Set the whole listing down again, word for word, with no pictures.

++++++++++

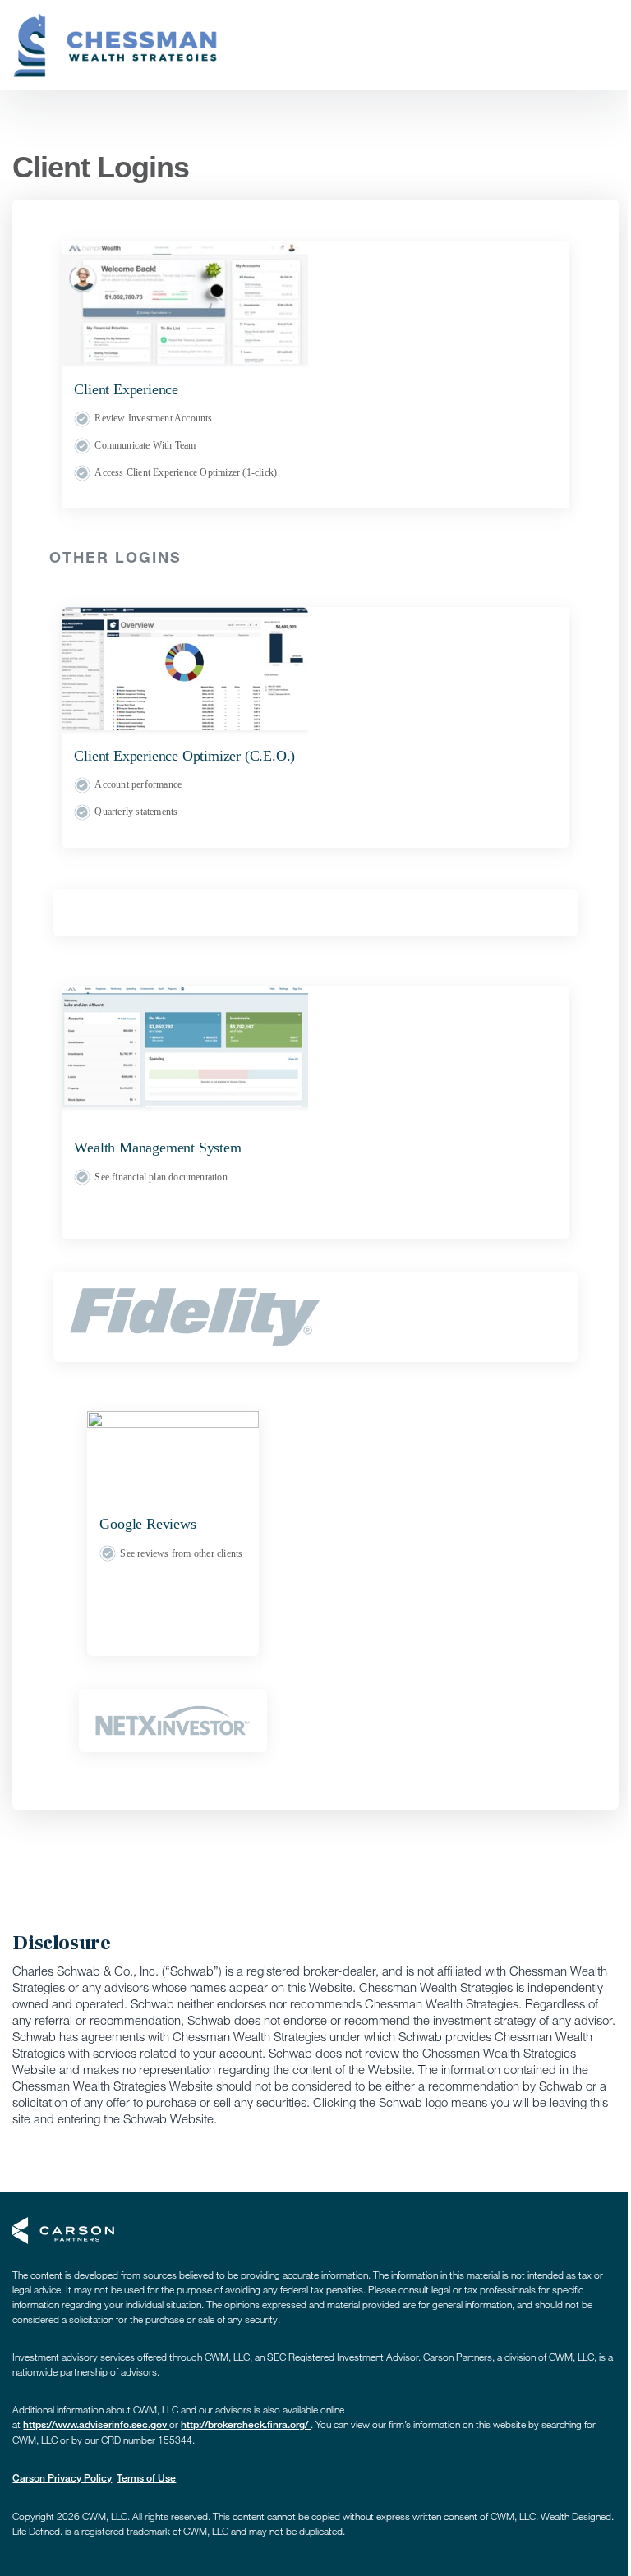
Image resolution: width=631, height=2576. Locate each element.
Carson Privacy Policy (62, 2478)
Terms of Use (146, 2478)
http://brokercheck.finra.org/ (246, 2424)
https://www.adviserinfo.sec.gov (96, 2424)
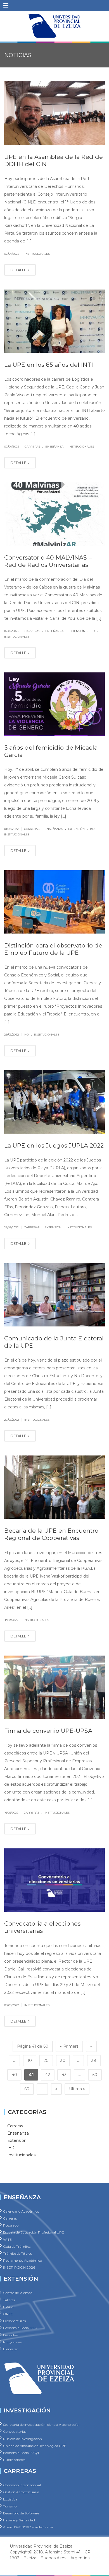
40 (14, 2074)
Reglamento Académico (22, 2260)
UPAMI (8, 2307)
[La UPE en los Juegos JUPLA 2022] (54, 1102)
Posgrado (10, 2225)
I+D (93, 631)
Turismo (9, 2506)
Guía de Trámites (16, 2246)
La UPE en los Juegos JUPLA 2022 (54, 1145)
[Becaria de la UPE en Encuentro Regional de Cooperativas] (54, 1487)
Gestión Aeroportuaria (21, 2492)
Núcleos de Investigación (22, 2438)
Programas (12, 2342)
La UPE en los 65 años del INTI (48, 364)
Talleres (9, 2300)
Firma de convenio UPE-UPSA (48, 1730)
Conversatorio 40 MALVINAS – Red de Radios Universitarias (48, 561)
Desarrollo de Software (21, 2513)
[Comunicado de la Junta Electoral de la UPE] (54, 1294)
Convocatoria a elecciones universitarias (42, 1927)
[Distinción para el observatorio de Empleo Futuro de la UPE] (54, 902)
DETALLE (18, 270)
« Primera (69, 2046)
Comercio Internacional (22, 2485)
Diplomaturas (14, 2321)
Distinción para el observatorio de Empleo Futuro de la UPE (53, 949)
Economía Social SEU (20, 2328)
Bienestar (10, 2349)
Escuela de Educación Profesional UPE (33, 2232)
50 (95, 2074)
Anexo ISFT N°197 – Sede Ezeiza (28, 2527)
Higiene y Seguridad (19, 2520)
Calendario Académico (21, 2211)
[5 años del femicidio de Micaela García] (54, 704)
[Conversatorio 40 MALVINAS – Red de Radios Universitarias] (54, 514)
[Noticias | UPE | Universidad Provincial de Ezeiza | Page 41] (54, 25)
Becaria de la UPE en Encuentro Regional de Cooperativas (51, 1534)
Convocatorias (14, 2431)
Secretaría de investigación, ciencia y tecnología (41, 2424)
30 (62, 2060)
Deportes (10, 2335)
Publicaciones (14, 2460)
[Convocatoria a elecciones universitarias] (54, 1880)
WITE (7, 2239)
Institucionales (37, 254)
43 (64, 2074)
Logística (10, 2499)
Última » (77, 2088)
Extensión (77, 631)
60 (26, 2088)
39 (93, 2060)
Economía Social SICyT (21, 2452)
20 (46, 2060)
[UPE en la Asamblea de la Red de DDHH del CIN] (54, 113)
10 (29, 2060)
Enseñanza (54, 446)
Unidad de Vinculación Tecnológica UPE (34, 2445)
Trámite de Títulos (17, 2253)
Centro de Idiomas (17, 2293)
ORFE (8, 2314)
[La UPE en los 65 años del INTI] (54, 321)
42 (47, 2074)
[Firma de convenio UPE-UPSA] (54, 1687)
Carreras (32, 446)
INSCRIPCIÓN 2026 (19, 2267)
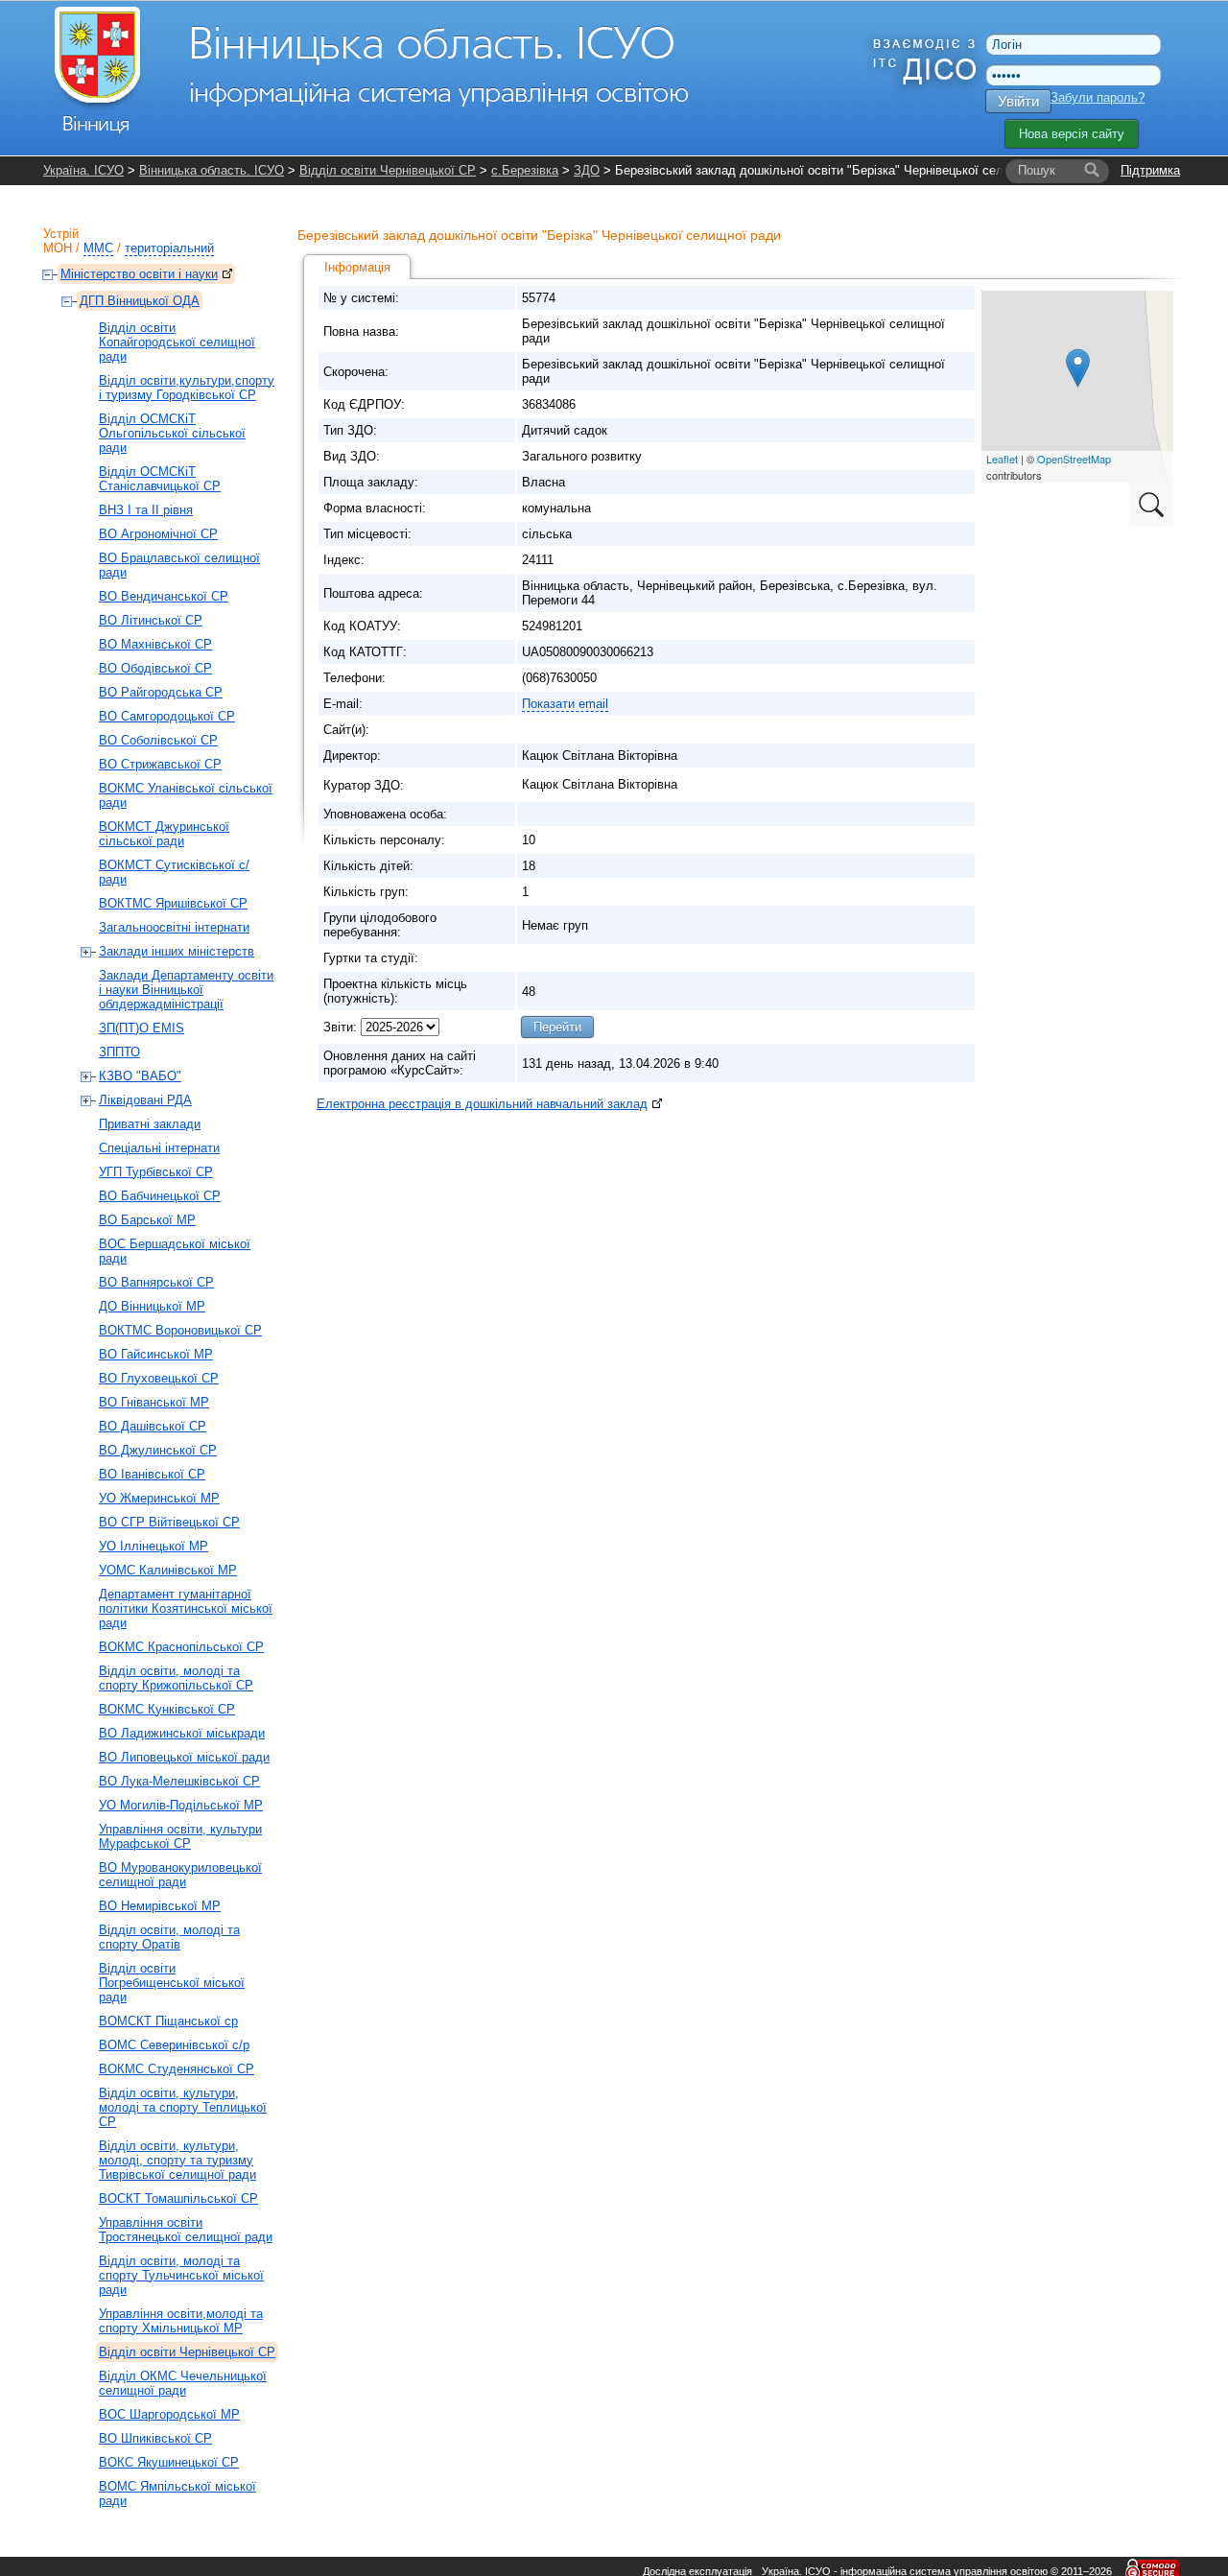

++++++++++

*ANSWER SPACE*:
Image resolution: width=631, height=2576. Locate each element.
Carson Privacy Policy (62, 2478)
Terms of Use (146, 2478)
http://brokercheck.finra.org/ (246, 2424)
https://www.adviserinfo.sec.gov (96, 2424)
40 (14, 2074)
Reglamento Académico (22, 2260)
UPAMI (8, 2307)
[La UPE en los Juegos JUPLA 2022] (54, 1102)
Posgrado (10, 2225)
I+D (93, 631)
Turismo (9, 2506)
Guía de Trámites (16, 2246)
La UPE en los Juegos JUPLA 2022 (54, 1145)
[Becaria de la UPE en Encuentro Regional de Cooperativas] (54, 1487)
Gestión Aeroportuaria (21, 2492)
Núcleos de Investigación (22, 2438)
Programas (12, 2342)
La UPE en los 65 años del INTI (48, 364)
Talleres (9, 2300)
Firma de convenio UPE-UPSA (48, 1730)
Conversatorio 40 MALVINAS – Red de Radios Universitarias (48, 561)
Desarrollo de Software (21, 2513)
[Comunicado de la Junta Electoral de la UPE] (54, 1294)
Convocatoria a elecciones universitarias (42, 1927)
[Distinción para el observatorio de Empleo Futuro de la UPE] (54, 902)
DETALLE (18, 270)
« Primera (69, 2046)
Comercio Internacional (22, 2485)
Diplomaturas (14, 2321)
Distinción para el observatorio de Empleo Futuro de la UPE (53, 949)
Economía Social SEU (20, 2328)
Bienestar (10, 2349)
Escuela de Educación Profesional UPE (33, 2232)
50 (95, 2074)
Anexo ISFT N°197 – Sede Ezeiza (28, 2527)
Higiene y Seguridad (19, 2520)
Calendario Académico (21, 2211)
[5 años del femicidio de Micaela García] (54, 704)
[Conversatorio 40 MALVINAS – Red de Radios Universitarias] (54, 514)
[Noticias | UPE | Universidad Provincial de Ezeiza | Page 41] (54, 25)
Becaria de la UPE en Encuentro Regional de Cooperativas (51, 1534)
Convocatorias (14, 2431)
Secretaría de investigación, ciencia y tecnología (41, 2424)
30 (62, 2060)
Deportes (10, 2335)
Publicaciones (14, 2460)
[Convocatoria a elecciones universitarias] (54, 1880)
WITE (7, 2239)
Institucionales (37, 254)
43 (64, 2074)
Logística (10, 2499)
Última » (77, 2088)
Extensión (77, 631)
60 (26, 2088)
39 (93, 2060)
Economía Social SICyT (21, 2452)
20 (46, 2060)
[UPE en la Asamblea de la Red de DDHH del CIN] (54, 113)
10 (29, 2060)
Enseñanza (54, 446)
Unidad de Vinculación Tecnológica UPE (34, 2445)
Trámite de Títulos (17, 2253)
Centro de Idiomas (17, 2293)
ORFE (8, 2314)
[La UPE en los 65 años del INTI] (54, 321)
42 (47, 2074)
[Firma de convenio UPE-UPSA] (54, 1687)
Carreras (32, 446)
INSCRIPCIÓN 2026 (19, 2267)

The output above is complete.